What are shin splints?
Shin splints, also known as medial tibial stress syndrome (MTSS), is a condition that causes pain along the front of the shinbone (tibia). It is caused by inflammation of the muscles and tendons that attach to the shinbone. Shin splints are a common injury among runners, but they can also occur in other athletes and people who participate in activities that involve a lot of running or jumping.
Symptoms of shin splints
The most common symptom of shin splints is pain along the front of the shinbone. The pain may be mild at first, but it can become more severe with activity. The pain may also be worse when you first start running or walking after a period of rest. Other symptoms of shin splints may include:
- Tenderness along the shinbone
- Difficulty walking or running
Causes of shin splints
Shin splints are most commonly caused by overuse or repetitive stress. This can happen when you suddenly increase the intensity or duration of your workouts, or when you start a new running or jumping program. Shin splints can also be caused by poor running or jumping mechanics, improper footwear, or flat feet.

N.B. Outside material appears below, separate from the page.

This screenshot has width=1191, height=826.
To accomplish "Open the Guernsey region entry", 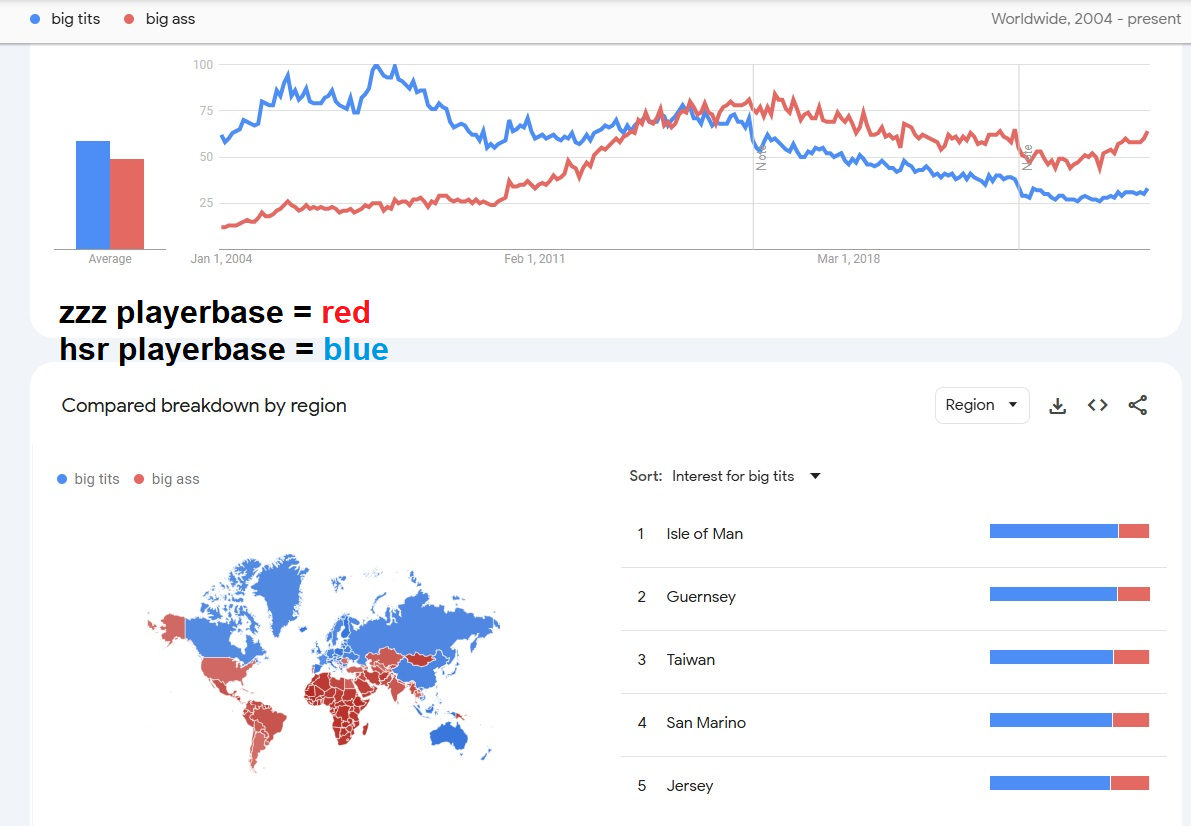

Treatment for shin splints
The most important treatment for shin splints is rest or activity modification and physiotherapy. You should avoid or modify any activities that cause pain in your shins. Physiotherapy can be valuable to get the relevant advice on what to avoid, what to maintain and what to modify in terms of your daily and sporting activities. Your doctor may also prescribe pain medication or anti-inflammatory medication if the pain and symptoms are severe.
Physiotherapy can help to reduce pain and inflammation, and it can also help to improve range of motion and strength. Your physiotherapist may use a variety of treatments, such as:
- Education on activities to avoid, maintain and modify
- Dry needling
- Strengthening exercises
- Taping or bracing
- Advice on appropriate footwear or orthotics
Preventing shin splints
The best way to prevent shin splints is to gradually increase your physical activity and listen to your body. If you experience pain, stop or reduce the activity. You should also wear proper footwear that provides good support and shock absorption. If you have any underlying medical conditions, such as flat feet, work with your doctor and physiotherapist to manage your condition and reduce your risk of shin splints.
Here are some additional tips for preventing shin splints:
- Warm up before exercising and cool down afterwards.
- Gradually and incrementally increase total work load with the aggravating activity
- Complete specific strengthening and stretching exercises for the desired joint as recommended by your physiotherapist
- Listen to your body and rest or reduce the activity when you are feeling pain.
If you think you may have shin splints, it is important to see your physiotherapist for diagnosis and treatment. Early diagnosis and treatment can help to speed up the healing process and prevent the condition from becoming chronic.